WHAT YOU HAVE TO DO:
Give back exactly the lines from the one that includes "[RSSで更新情報を購読] (74, 2098)" to the last line below, both included, and no further lines.

(Data entries)
***
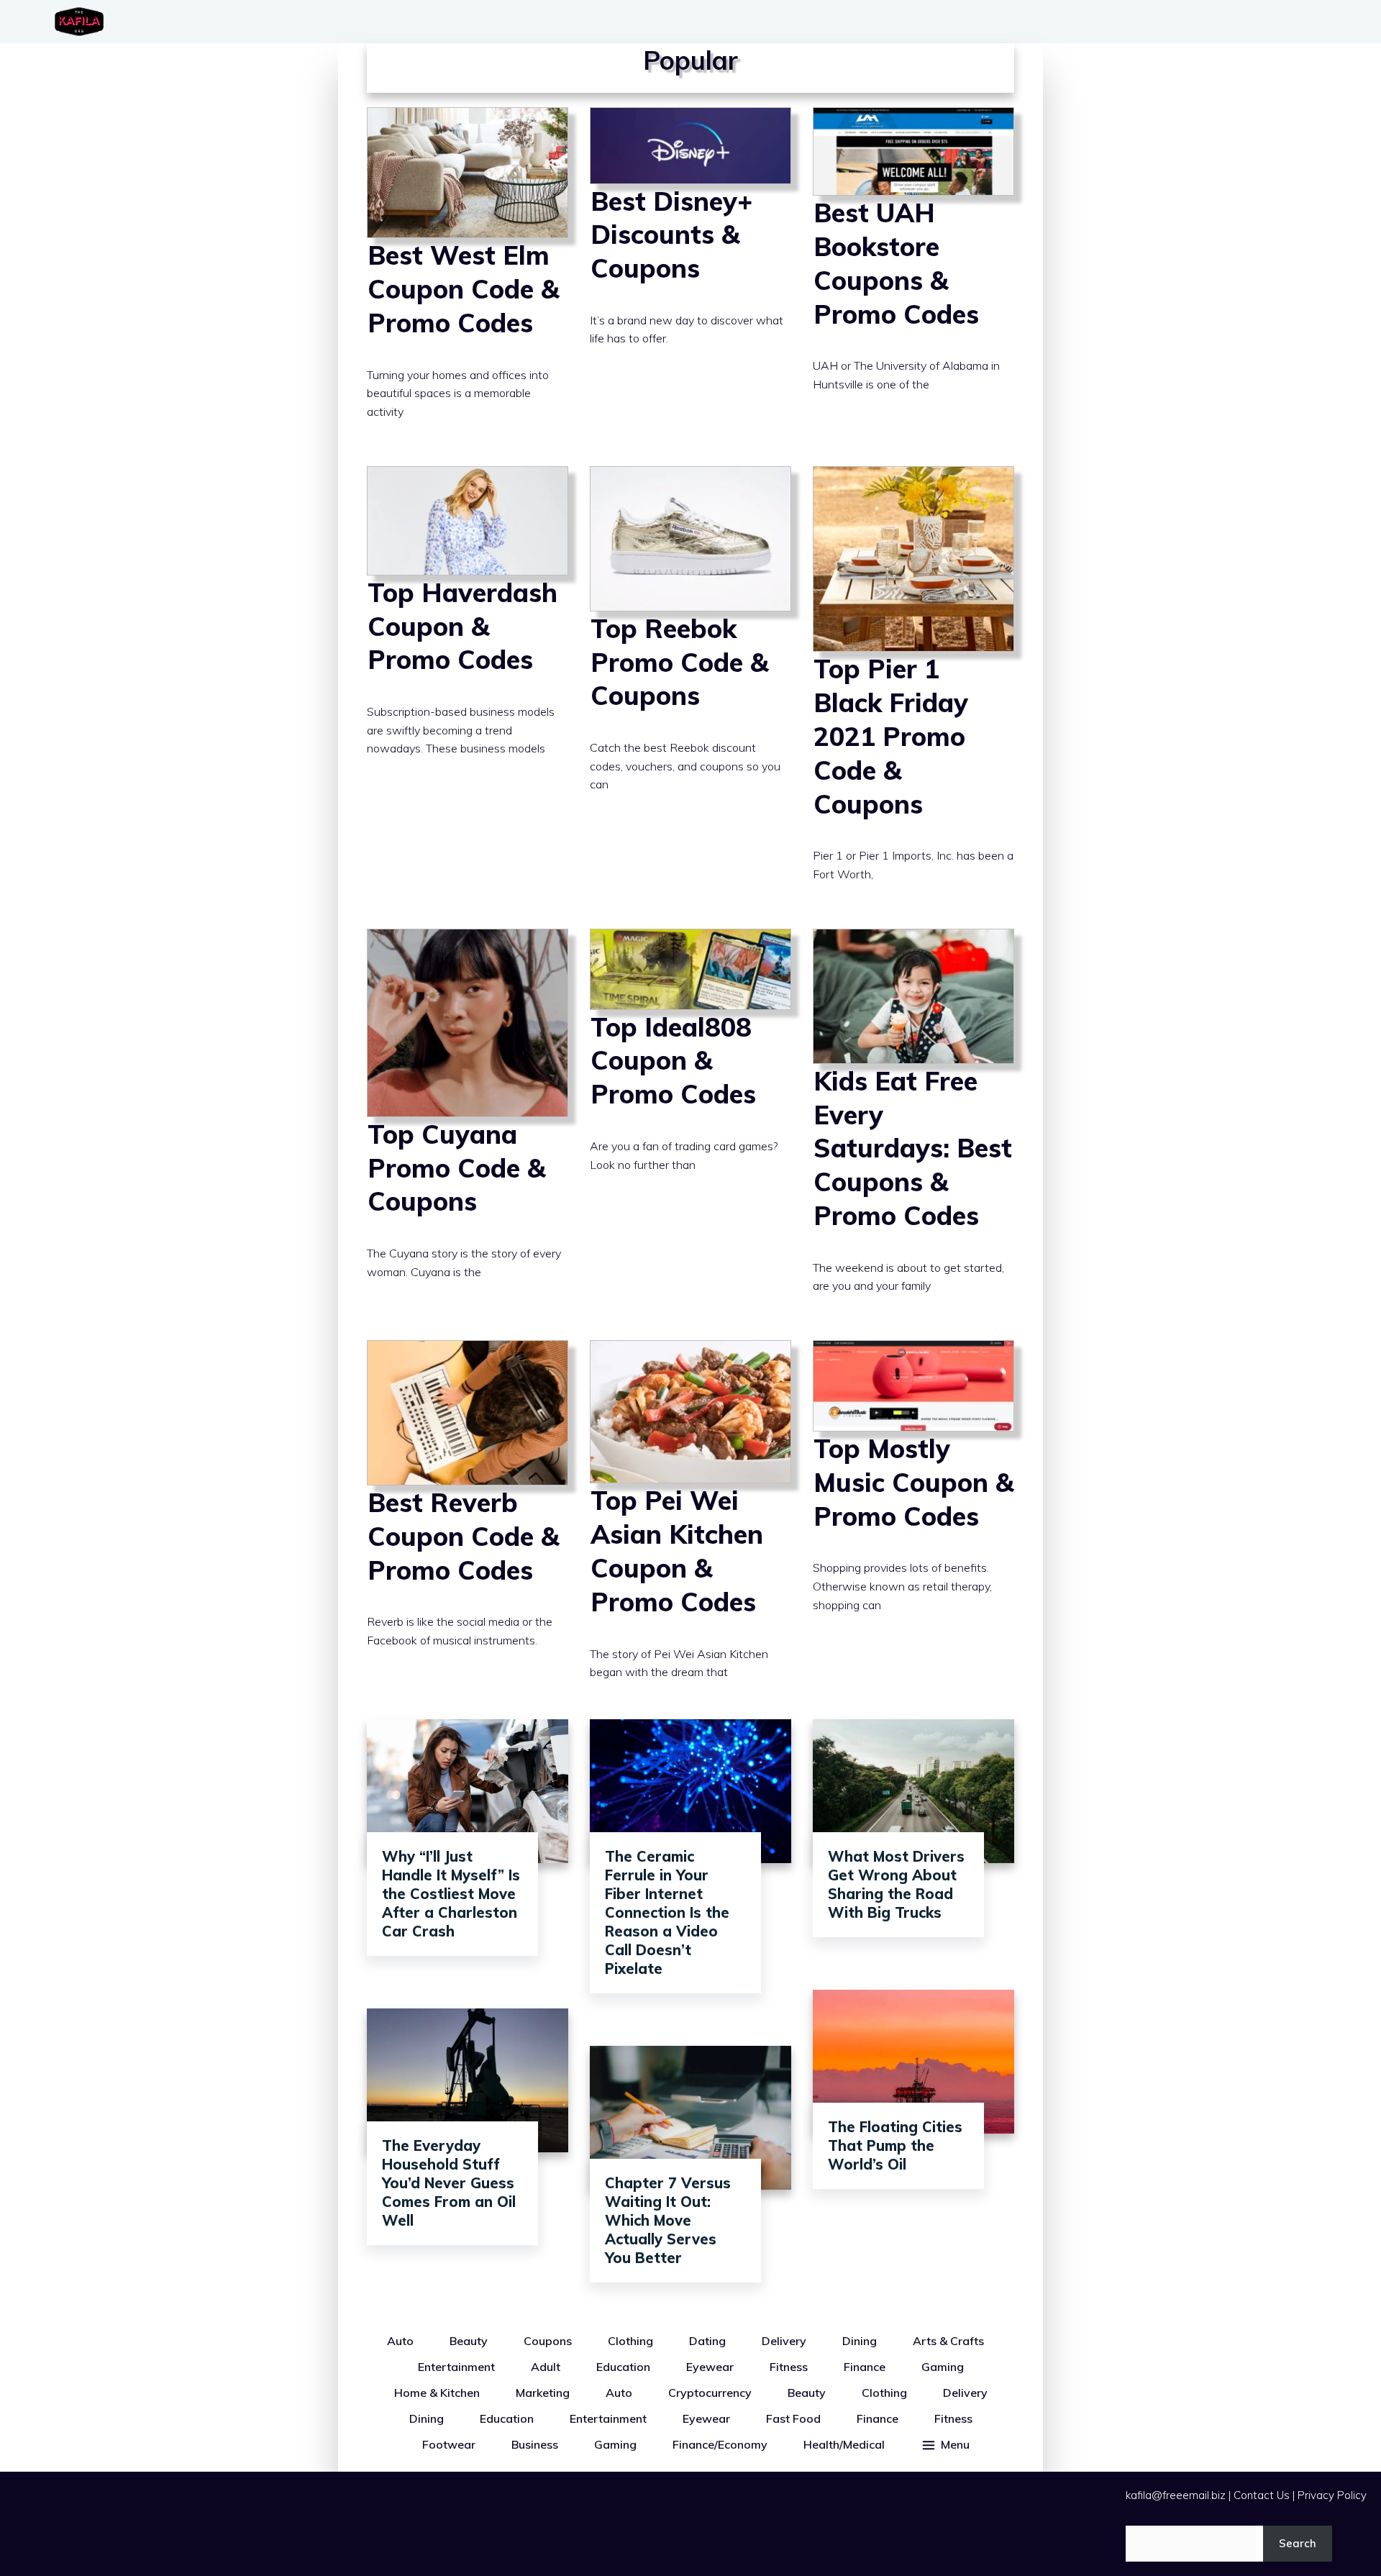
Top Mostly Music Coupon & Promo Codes (913, 1522)
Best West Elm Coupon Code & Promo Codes (467, 276)
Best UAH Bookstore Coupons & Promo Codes (913, 276)
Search (1297, 2543)
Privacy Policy (1332, 2495)
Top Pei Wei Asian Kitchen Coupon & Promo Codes (690, 1522)
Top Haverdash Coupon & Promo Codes (467, 686)
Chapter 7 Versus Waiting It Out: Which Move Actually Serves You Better (668, 2220)
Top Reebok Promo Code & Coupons (690, 686)
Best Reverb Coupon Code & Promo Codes (467, 1522)
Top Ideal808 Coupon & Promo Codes (690, 1124)
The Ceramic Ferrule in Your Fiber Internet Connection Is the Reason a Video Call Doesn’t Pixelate (667, 1912)
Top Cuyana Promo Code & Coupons (467, 1124)
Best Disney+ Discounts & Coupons (690, 276)
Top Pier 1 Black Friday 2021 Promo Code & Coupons (913, 686)
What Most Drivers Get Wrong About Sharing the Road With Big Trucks (896, 1884)
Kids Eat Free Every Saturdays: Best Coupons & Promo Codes (913, 1124)
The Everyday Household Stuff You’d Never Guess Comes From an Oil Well (449, 2182)
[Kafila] (82, 21)
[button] (945, 2444)
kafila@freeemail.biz (1176, 2495)
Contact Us (1262, 2495)
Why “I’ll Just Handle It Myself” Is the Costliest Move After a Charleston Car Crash (451, 1893)
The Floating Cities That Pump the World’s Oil (895, 2145)
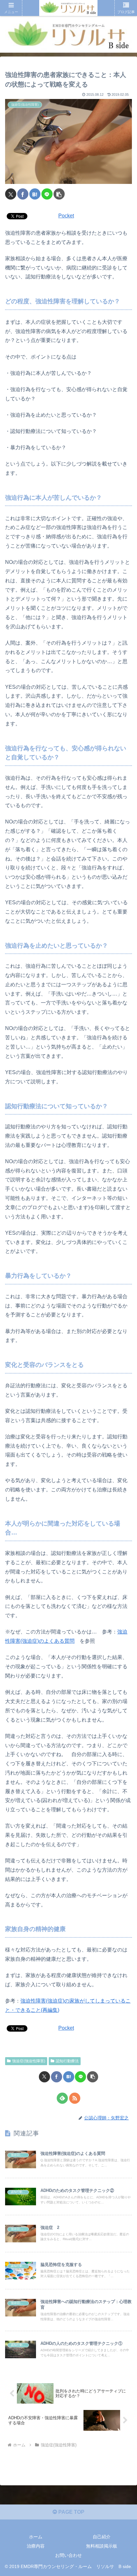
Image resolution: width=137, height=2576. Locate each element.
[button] (59, 194)
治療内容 (36, 2546)
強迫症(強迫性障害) (28, 2061)
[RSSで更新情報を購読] (74, 2098)
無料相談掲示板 (101, 2546)
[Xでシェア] (10, 194)
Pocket (66, 215)
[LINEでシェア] (47, 194)
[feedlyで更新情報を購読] (62, 2098)
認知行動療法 (67, 2061)
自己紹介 (102, 2536)
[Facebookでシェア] (22, 194)
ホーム (35, 2536)
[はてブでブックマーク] (34, 194)
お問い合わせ (68, 2555)
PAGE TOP (70, 2512)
***
ANSWER:
[RSSで更新情報を購読] (74, 2098)
無料相談掲示板 (101, 2546)
[Xでシェア] (10, 194)
Pocket (66, 215)
[LINEでシェア] (47, 194)
[feedlyで更新情報を購読] (62, 2098)
認知行動療法 (67, 2061)
自己紹介 (102, 2536)
[Facebookでシェア] (22, 194)
ホーム (35, 2536)
[はてブでブックマーク] (34, 194)
お問い合わせ (68, 2555)
PAGE TOP (70, 2512)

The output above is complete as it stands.